The clock hit hour one. Minute 45. I sat up straight.
Demis Hassabis was on stage. He wasn’t talking about chatbots or ads. He was talking about Gemini for Science. Real problems. Heavy stuff. I was hooked.
If you drifted off before the end, you missed the signal in the noise. Google is predicting hurricane paths. Now. When extreme weather is getting wilder and the NOAA budget is shrinking. They’re building digital twins of the Earth to fight deforestation. Tackle food insecurity.
There are medical projects in the works. Immune disorders. Cancer.
It’s easy to forget AI has noble reasons for existing. Sure, none of these print money instantly. But they shouldn’t just be footnotes. Not at Google.
The internet is slop. Jobs are at risk. In that fog, these scientific breakthroughs feel like anchors.
“It feels like an oversimplification, not just a moral fail, but a branding error. People are scared of AI. Showing it curing disease might calm the waters.”

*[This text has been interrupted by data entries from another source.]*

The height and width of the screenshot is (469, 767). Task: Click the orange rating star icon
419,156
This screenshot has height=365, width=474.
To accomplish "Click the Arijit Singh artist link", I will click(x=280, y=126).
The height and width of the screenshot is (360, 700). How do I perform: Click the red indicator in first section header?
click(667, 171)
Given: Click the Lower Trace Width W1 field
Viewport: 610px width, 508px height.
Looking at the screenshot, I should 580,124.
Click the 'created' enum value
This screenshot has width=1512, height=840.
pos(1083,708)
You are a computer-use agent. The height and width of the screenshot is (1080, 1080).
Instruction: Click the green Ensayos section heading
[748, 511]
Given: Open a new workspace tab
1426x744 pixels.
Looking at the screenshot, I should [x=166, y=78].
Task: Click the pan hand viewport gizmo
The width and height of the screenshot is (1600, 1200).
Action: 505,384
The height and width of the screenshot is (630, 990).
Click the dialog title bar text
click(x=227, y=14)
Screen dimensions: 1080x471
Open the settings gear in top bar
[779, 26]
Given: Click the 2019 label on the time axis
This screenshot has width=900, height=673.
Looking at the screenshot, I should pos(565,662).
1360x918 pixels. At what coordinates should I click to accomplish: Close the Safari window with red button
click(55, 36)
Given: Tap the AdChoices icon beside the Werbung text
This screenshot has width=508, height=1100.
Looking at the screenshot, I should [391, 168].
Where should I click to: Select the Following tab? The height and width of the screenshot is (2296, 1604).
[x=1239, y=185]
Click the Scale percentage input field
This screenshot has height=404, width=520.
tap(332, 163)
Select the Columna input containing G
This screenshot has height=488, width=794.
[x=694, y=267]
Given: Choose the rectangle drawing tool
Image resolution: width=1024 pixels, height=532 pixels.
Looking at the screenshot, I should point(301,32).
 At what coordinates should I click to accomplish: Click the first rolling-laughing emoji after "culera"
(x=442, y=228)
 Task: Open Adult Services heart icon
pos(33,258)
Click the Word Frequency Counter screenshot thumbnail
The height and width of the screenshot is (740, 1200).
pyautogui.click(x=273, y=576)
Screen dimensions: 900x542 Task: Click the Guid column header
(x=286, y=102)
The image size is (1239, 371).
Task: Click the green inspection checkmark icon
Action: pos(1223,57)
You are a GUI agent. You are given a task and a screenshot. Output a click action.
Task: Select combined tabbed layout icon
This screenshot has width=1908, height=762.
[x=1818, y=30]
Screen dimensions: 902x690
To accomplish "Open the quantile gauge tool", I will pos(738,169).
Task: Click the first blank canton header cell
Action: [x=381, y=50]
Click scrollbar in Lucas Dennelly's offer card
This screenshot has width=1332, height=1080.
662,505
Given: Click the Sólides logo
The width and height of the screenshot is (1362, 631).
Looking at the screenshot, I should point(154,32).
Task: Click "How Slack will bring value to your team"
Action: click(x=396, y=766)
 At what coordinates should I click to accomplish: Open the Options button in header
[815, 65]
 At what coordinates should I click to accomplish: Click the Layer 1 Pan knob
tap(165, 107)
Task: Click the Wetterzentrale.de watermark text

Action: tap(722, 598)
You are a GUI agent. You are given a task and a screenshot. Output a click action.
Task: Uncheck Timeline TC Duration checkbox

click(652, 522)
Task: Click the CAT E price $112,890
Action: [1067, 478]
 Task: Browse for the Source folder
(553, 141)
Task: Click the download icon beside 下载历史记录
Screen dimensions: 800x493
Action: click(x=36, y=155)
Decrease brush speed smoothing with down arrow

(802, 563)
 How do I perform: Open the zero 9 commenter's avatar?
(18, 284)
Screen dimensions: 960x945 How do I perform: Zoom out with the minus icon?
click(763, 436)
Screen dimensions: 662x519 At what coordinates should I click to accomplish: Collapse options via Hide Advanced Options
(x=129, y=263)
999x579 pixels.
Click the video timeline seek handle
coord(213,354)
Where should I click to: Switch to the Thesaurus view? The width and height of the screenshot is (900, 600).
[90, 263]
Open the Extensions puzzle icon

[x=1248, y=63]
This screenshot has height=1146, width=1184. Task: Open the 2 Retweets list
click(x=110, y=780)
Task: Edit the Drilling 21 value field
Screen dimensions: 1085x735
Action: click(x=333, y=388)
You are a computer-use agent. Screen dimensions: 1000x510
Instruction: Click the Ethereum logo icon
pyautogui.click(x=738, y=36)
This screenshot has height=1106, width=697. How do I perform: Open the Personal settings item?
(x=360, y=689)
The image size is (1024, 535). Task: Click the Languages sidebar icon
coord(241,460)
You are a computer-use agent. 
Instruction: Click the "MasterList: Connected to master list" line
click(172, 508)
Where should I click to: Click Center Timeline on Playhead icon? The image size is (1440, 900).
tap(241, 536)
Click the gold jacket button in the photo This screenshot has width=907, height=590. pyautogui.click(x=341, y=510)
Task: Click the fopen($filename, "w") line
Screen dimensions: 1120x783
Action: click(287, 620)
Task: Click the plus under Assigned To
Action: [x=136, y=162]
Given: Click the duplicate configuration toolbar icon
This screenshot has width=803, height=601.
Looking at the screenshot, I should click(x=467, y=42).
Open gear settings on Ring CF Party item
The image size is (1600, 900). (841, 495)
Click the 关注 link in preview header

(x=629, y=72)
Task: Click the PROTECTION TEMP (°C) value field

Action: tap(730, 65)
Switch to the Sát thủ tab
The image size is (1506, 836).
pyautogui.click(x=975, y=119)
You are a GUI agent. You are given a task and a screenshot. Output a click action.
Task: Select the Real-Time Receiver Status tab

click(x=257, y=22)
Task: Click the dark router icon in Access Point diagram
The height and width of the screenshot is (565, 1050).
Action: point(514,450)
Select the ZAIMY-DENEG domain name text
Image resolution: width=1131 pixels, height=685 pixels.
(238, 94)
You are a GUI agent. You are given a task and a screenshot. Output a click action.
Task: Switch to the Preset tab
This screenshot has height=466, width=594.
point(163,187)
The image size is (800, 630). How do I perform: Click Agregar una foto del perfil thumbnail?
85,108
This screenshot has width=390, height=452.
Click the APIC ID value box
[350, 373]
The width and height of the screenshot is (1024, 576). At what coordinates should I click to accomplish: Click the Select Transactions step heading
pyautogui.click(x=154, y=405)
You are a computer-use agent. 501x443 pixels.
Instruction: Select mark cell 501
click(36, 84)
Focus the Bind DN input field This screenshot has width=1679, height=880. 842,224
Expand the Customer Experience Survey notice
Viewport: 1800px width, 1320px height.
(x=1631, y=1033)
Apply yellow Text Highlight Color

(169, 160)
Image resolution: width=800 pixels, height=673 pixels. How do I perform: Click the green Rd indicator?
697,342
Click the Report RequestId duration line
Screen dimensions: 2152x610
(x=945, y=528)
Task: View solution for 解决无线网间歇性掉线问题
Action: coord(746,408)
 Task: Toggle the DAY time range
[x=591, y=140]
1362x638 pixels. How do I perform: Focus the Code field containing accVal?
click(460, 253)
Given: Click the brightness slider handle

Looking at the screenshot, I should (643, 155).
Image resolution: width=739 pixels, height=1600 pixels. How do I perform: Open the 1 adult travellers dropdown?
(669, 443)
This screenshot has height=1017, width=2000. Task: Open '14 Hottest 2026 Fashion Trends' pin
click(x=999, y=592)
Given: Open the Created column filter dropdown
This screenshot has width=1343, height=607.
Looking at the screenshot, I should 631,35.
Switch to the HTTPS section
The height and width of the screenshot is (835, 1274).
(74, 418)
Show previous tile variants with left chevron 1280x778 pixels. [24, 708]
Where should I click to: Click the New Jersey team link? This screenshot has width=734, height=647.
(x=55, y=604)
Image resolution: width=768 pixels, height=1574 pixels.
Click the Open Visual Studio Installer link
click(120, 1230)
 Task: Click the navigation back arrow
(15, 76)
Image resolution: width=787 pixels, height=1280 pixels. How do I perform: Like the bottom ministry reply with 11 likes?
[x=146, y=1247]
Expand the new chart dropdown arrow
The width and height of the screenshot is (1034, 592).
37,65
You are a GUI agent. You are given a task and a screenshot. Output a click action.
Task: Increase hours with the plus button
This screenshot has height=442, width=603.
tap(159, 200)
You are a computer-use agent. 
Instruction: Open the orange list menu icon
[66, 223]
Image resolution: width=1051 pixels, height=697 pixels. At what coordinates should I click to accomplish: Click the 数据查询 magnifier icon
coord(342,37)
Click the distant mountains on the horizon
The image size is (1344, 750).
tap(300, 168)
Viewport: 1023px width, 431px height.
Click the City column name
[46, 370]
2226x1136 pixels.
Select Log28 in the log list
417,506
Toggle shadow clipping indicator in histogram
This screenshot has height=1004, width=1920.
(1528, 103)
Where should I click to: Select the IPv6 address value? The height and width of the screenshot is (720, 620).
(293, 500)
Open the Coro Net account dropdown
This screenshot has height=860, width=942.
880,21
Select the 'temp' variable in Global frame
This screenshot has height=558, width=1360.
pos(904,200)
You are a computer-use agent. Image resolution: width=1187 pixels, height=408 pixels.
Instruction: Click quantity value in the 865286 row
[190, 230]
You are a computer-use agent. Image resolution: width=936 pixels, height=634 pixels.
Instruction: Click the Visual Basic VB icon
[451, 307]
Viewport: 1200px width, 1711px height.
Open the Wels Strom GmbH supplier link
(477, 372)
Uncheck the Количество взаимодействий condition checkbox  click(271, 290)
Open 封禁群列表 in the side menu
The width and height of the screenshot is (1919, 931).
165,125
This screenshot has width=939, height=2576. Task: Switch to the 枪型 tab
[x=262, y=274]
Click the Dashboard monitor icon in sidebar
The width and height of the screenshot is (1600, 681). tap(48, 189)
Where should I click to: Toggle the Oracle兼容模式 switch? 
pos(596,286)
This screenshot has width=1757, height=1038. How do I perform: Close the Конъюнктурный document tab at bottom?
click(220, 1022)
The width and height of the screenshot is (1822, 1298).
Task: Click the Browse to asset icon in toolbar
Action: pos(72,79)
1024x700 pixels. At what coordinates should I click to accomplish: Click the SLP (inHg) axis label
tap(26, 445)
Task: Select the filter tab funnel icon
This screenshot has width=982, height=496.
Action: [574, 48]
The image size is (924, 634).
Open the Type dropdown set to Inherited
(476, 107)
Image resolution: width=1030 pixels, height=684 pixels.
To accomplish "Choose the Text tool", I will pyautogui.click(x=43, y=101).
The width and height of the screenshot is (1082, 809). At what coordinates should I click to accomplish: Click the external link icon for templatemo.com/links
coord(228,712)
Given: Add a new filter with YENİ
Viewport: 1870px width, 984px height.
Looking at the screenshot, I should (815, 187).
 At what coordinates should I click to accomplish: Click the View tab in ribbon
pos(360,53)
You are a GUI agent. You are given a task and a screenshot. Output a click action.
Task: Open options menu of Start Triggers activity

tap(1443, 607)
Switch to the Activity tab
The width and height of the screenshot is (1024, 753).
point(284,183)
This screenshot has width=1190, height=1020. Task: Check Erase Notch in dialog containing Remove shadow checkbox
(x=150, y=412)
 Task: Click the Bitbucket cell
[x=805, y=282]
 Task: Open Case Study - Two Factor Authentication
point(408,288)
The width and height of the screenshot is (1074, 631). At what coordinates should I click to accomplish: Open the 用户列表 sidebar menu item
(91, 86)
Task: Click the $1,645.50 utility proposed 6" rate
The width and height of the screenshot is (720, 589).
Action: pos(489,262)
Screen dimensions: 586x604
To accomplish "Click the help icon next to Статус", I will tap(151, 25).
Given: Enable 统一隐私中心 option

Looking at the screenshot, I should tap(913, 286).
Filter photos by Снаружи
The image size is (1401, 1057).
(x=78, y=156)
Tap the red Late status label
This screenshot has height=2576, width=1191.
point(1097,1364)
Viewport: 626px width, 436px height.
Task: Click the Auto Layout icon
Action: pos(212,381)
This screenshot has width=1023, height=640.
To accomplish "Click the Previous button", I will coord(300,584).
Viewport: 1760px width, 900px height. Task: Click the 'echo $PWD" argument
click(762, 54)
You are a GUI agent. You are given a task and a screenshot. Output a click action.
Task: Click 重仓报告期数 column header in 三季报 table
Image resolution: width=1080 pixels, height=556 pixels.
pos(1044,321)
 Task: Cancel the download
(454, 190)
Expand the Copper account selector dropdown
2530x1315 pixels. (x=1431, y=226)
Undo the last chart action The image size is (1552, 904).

Maybe putting science last was a last-ditch effort to end on a high note. After an hour of incremental model tweaks that nobody asked for? Possibly. More likely? Google simply values search and generative video over human life.
That feels like a mistake. AI isn’t beloved outside Silicon Valley. It needs a win. A real one.
Google wants us to cheer about an AI that plans block parties. It’s a hard sell. Most of us just worry about a data center destroying our neighborhood power grid to host that party.
The Cure vs. The Content
Cancer treatments. Now that gets people interested.
Hassabis talks about medicine with passion. Decades of interviews back it up.
“I’ve always believed the number one application… should be to improve human health.”
He’s right. He won the Nobel Prize for Chemistry. He built tools for drug discovery. His intentions seem genuine. Honorable.
So why put him on stage to unveil a new video model? One that generates content, not cures? Where is the humanity in that?
Hassabis could be the Einstein of his generation. But he needs the company to get out of the way. To let him focus on what matters. Not the stock price next quarter.
If he succeeds, Google wins too. They fund breakthroughs when government grants dry up. They get the credit. The history books will say it.
But that requires playing the long game. Prioritizing good over profit. Funding efforts that don’t return a dime to shareholders for years.
Can Big Tech do that? Or does the quarterly report always come first?